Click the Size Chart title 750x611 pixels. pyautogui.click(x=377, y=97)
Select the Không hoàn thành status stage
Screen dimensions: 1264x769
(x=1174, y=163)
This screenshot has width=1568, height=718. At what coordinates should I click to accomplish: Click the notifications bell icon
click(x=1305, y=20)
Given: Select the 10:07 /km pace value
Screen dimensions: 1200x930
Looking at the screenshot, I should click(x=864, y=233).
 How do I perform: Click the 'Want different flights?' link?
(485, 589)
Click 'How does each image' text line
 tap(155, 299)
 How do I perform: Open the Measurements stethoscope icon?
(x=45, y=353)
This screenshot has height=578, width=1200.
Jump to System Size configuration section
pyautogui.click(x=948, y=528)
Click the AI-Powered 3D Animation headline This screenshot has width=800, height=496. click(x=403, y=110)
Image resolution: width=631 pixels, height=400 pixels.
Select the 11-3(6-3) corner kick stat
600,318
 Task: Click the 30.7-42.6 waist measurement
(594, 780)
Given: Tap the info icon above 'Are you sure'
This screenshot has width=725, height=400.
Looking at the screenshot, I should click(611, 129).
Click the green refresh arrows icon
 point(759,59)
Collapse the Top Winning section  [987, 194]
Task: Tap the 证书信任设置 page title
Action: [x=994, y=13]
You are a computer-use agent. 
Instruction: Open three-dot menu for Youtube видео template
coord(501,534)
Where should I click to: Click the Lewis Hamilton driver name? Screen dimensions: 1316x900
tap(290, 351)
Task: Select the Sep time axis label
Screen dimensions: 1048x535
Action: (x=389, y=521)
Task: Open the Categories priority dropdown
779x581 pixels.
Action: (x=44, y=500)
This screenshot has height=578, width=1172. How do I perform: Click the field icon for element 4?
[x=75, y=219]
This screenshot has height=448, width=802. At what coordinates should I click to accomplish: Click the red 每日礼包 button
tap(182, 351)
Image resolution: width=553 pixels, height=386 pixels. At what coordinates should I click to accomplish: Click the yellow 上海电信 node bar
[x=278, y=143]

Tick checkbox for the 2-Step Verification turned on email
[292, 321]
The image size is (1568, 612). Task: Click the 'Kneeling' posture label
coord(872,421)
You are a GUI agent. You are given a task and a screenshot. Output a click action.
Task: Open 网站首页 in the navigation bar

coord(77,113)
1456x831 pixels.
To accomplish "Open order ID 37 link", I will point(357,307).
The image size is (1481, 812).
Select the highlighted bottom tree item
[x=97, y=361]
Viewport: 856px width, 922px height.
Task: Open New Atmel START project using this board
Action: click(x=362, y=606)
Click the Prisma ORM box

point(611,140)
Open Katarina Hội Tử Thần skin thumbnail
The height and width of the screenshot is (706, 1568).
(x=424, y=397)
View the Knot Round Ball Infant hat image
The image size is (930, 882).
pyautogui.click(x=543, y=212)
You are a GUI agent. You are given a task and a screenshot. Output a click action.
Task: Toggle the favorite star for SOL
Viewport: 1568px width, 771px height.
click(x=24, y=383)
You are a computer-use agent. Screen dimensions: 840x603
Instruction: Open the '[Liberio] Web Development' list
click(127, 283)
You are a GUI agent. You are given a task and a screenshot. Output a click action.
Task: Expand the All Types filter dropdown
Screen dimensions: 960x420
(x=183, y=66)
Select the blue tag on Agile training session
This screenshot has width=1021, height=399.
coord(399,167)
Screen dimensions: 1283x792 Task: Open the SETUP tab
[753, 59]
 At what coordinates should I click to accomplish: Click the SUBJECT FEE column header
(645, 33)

-------------------------

== What the task requires ==
Each line above is to be copied exactly as written.

== Answer space ==
Click the Size Chart title 750x611 pixels. pyautogui.click(x=377, y=97)
Select the Không hoàn thành status stage
Screen dimensions: 1264x769
(x=1174, y=163)
This screenshot has width=1568, height=718. At what coordinates should I click to accomplish: Click the notifications bell icon
click(x=1305, y=20)
Given: Select the 10:07 /km pace value
Screen dimensions: 1200x930
Looking at the screenshot, I should click(x=864, y=233).
 How do I perform: Click the 'Want different flights?' link?
(485, 589)
Click 'How does each image' text line
 tap(155, 299)
 How do I perform: Open the Measurements stethoscope icon?
(x=45, y=353)
This screenshot has height=578, width=1200.
Jump to System Size configuration section
pyautogui.click(x=948, y=528)
Click the AI-Powered 3D Animation headline This screenshot has width=800, height=496. click(x=403, y=110)
Image resolution: width=631 pixels, height=400 pixels.
Select the 11-3(6-3) corner kick stat
600,318
 Task: Click the 30.7-42.6 waist measurement
(594, 780)
Given: Tap the info icon above 'Are you sure'
This screenshot has width=725, height=400.
Looking at the screenshot, I should click(611, 129).
Click the green refresh arrows icon
 point(759,59)
Collapse the Top Winning section  [987, 194]
Task: Tap the 证书信任设置 page title
Action: [x=994, y=13]
You are a computer-use agent. 
Instruction: Open three-dot menu for Youtube видео template
coord(501,534)
Where should I click to: Click the Lewis Hamilton driver name? Screen dimensions: 1316x900
tap(290, 351)
Task: Select the Sep time axis label
Screen dimensions: 1048x535
Action: (x=389, y=521)
Task: Open the Categories priority dropdown
779x581 pixels.
Action: (x=44, y=500)
This screenshot has height=578, width=1172. How do I perform: Click the field icon for element 4?
[x=75, y=219]
This screenshot has height=448, width=802. At what coordinates should I click to accomplish: Click the red 每日礼包 button
tap(182, 351)
Image resolution: width=553 pixels, height=386 pixels. At what coordinates should I click to accomplish: Click the yellow 上海电信 node bar
[x=278, y=143]

Tick checkbox for the 2-Step Verification turned on email
[292, 321]
The image size is (1568, 612). Task: Click the 'Kneeling' posture label
coord(872,421)
You are a GUI agent. You are given a task and a screenshot. Output a click action.
Task: Open 网站首页 in the navigation bar

coord(77,113)
1456x831 pixels.
To accomplish "Open order ID 37 link", I will point(357,307).
The image size is (1481, 812).
Select the highlighted bottom tree item
[x=97, y=361]
Viewport: 856px width, 922px height.
Task: Open New Atmel START project using this board
Action: click(x=362, y=606)
Click the Prisma ORM box

point(611,140)
Open Katarina Hội Tử Thần skin thumbnail
The height and width of the screenshot is (706, 1568).
(x=424, y=397)
View the Knot Round Ball Infant hat image
The image size is (930, 882).
pyautogui.click(x=543, y=212)
You are a GUI agent. You are given a task and a screenshot. Output a click action.
Task: Toggle the favorite star for SOL
Viewport: 1568px width, 771px height.
click(x=24, y=383)
You are a computer-use agent. Screen dimensions: 840x603
Instruction: Open the '[Liberio] Web Development' list
click(127, 283)
You are a GUI agent. You are given a task and a screenshot. Output a click action.
Task: Expand the All Types filter dropdown
Screen dimensions: 960x420
(x=183, y=66)
Select the blue tag on Agile training session
This screenshot has width=1021, height=399.
coord(399,167)
Screen dimensions: 1283x792 Task: Open the SETUP tab
[753, 59]
 At what coordinates should I click to accomplish: Click the SUBJECT FEE column header
(645, 33)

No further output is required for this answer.